Members of the North Korean Young Leaders Assembly pose with US Ambassador to the United Nations Linda Thomas-Greenfield (fourth from right) after their meeting in New York last week. (Courtesy of Lee Seo-hyun)
Members of the North Korean Young Leaders Assembly pose with US Ambassador to the United Nations Linda Thomas-Greenfield (fourth from right) after their meeting in New York last week. (Courtesy of Lee Seo-hyun)

Lee Seo-hyun grew up as a proud North Korean elite, always thinking about what she could do to help make her country a better place.

That was until she saw North Korean agents abruptly take her best friend and roommate Su-jeong away from their school dormitory in Beijing in December 2013. A text message from Su-jeong that she would not be able to come back and that she was throwing away her phone at a highway rest stop was the last she heard from her. Lee later learned that Su-jeong’s father had been executed for his association with North Korean leader Kim Jong-un’s uncle Jang Song-thaek, who had been purged earlier that month, and that her family had been sent to a camp for political prisoners.

Kim Jong-un continued to brutally execute people who worked under Jang, beginning a reign of terror that tightened his grip over the regime. Under a system of guilt by association, if a North Korean defects or is accused of other treason, the entire family can be sent to a political prison.

“The North Korean elite live under extreme surveillance, are forced to be loyal to the Kim regime out of fear and live every day like they are walking on thin ice,” Lee said in an interview with The Korea Herald on a video call on Sunday.

“Many (North Korean elites) are now aware of the problems of the country’s system, and know that it has to change, but they cannot initiate change because of guilt by association. I understand this as I have experience of being held hostage in the North while my family was overseas.”

Lee defected to South Korea in 2014 with her family while they were living in China, and moved to the US in 2016. Having studied foreign languages at Kim Il Sung University in Pyongyang and finance at Dongbei University of Finance and Economics in Dalian, China, she is now doing a master’s program in international relations at Columbia University in New York.

(Dataset records)
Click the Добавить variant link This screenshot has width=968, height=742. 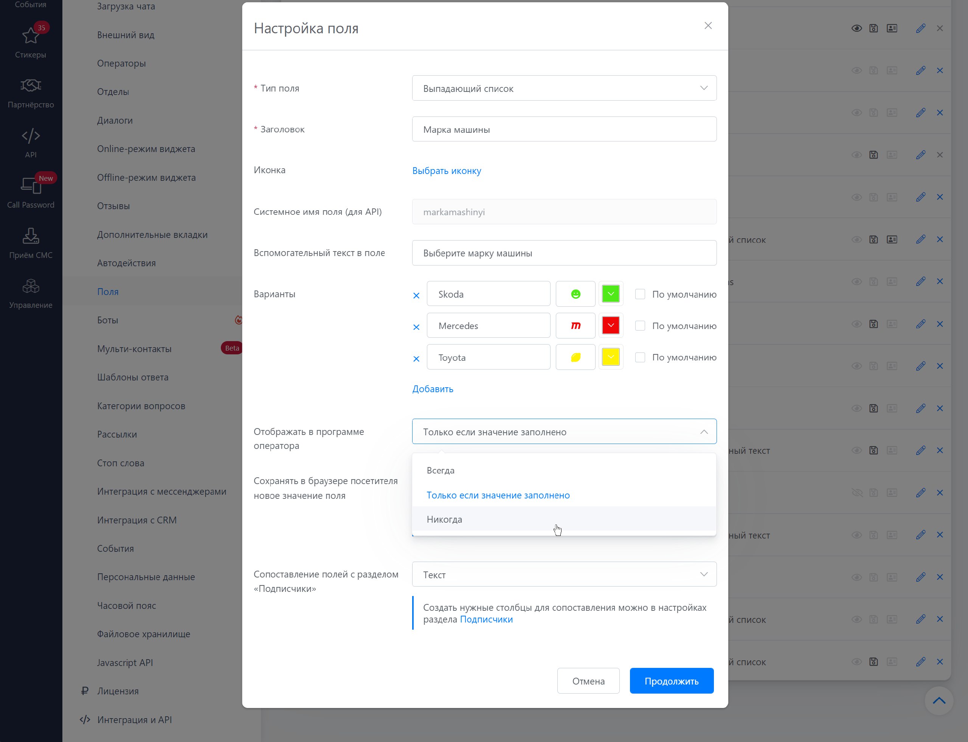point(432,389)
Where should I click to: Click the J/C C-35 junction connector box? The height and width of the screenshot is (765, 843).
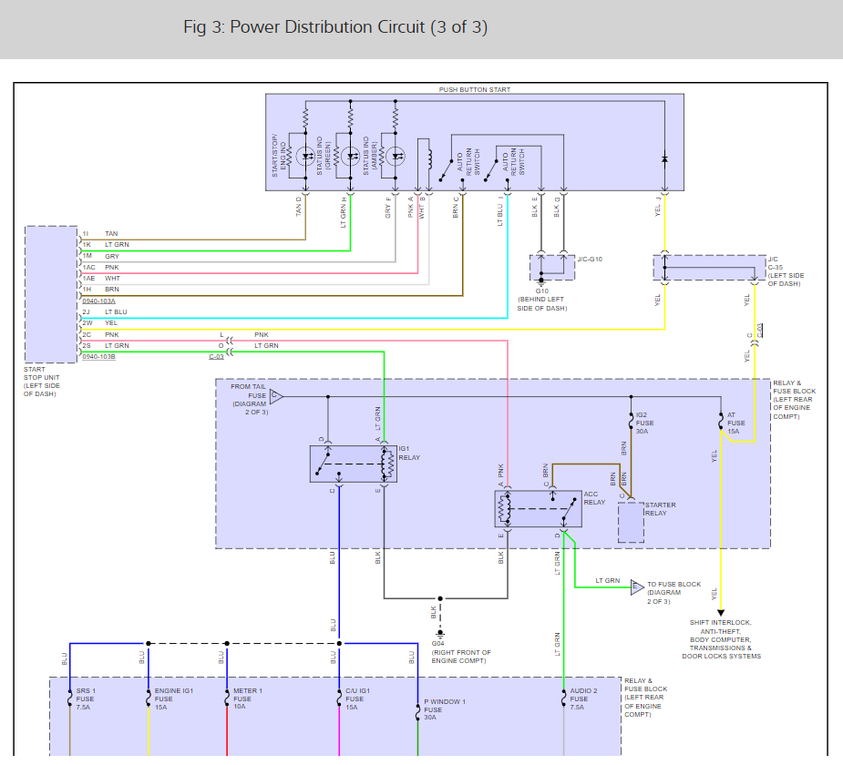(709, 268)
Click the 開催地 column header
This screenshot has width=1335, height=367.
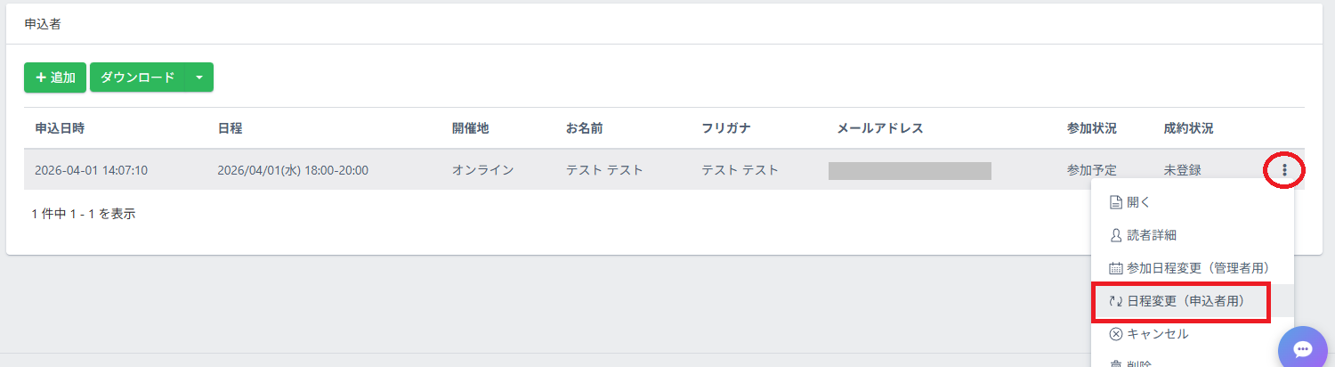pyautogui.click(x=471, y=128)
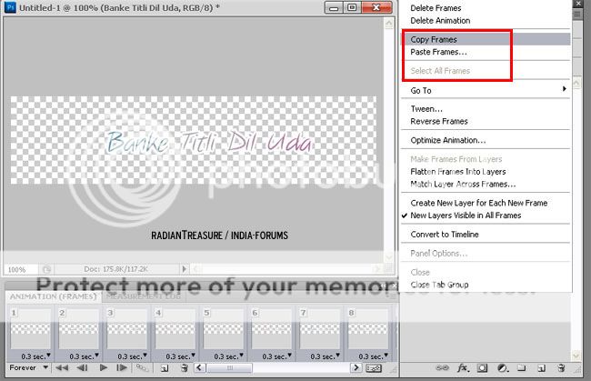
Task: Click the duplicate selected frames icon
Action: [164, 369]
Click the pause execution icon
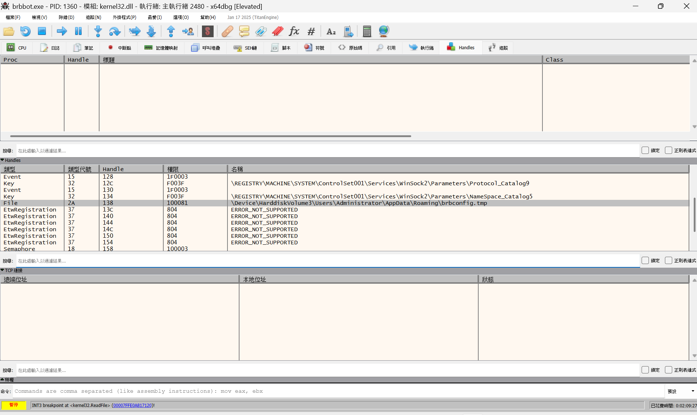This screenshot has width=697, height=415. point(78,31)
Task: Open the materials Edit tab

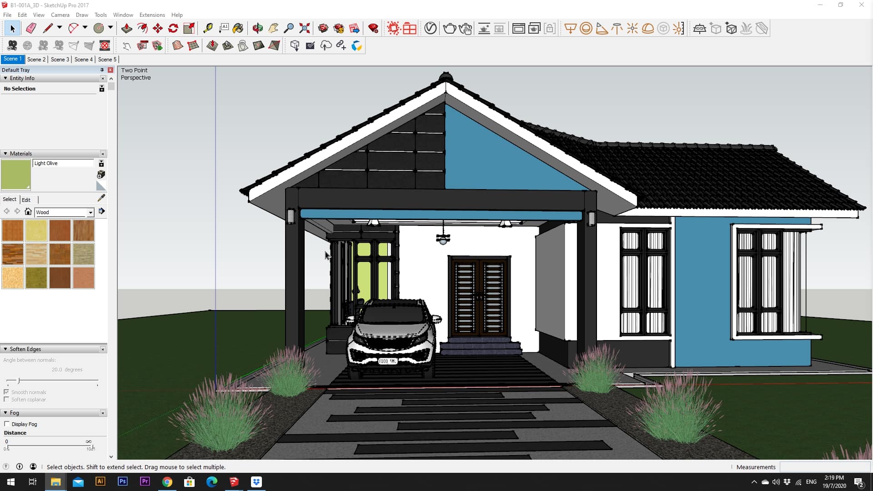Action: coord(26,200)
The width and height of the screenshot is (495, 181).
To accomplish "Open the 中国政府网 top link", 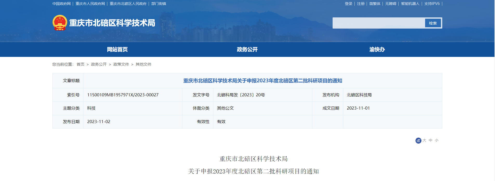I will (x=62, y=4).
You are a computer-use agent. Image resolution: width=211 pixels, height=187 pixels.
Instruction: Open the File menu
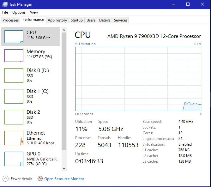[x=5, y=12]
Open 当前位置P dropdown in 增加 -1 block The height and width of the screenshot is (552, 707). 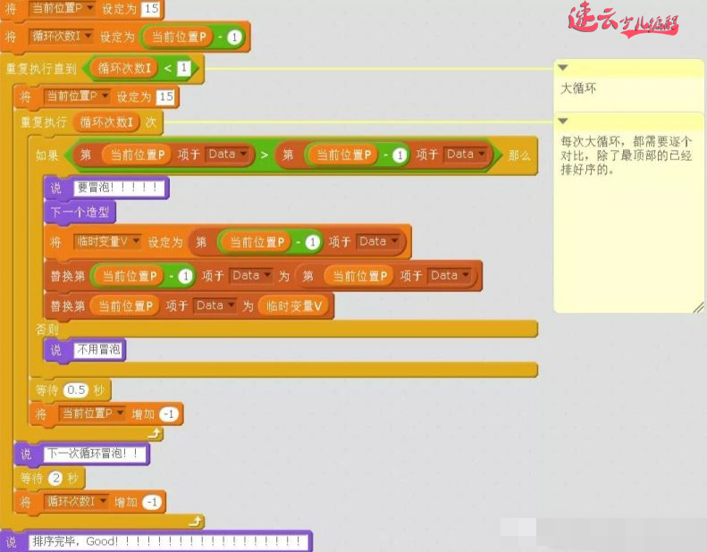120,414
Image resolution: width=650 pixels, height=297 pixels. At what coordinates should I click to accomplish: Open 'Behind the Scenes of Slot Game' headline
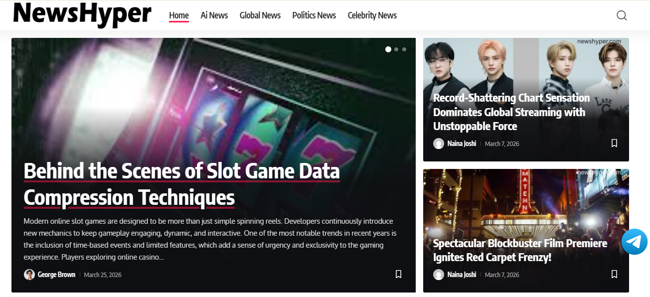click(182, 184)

• _WHAT IS ASKED_
1. Summarize the article about Lee Seo-hyun in two sentences.
2. According to the article about Lee Seo-hyun, what did she study at Kim Il Sung University in Pyongyang?

• _RESPONSES IN ORDER_
1. Lee Seo-hyun grew up as a proud North Korean elite until December 2013, when North Korean agents took her best friend Su-jeong from their Beijing dormitory after Su-jeong's father was executed for his association with Jang Song-thaek. Lee defected to South Korea with her family in 2014, moved to the US in 2016, and is now doing a master's program in international relations at Columbia University.

2. She studied foreign languages.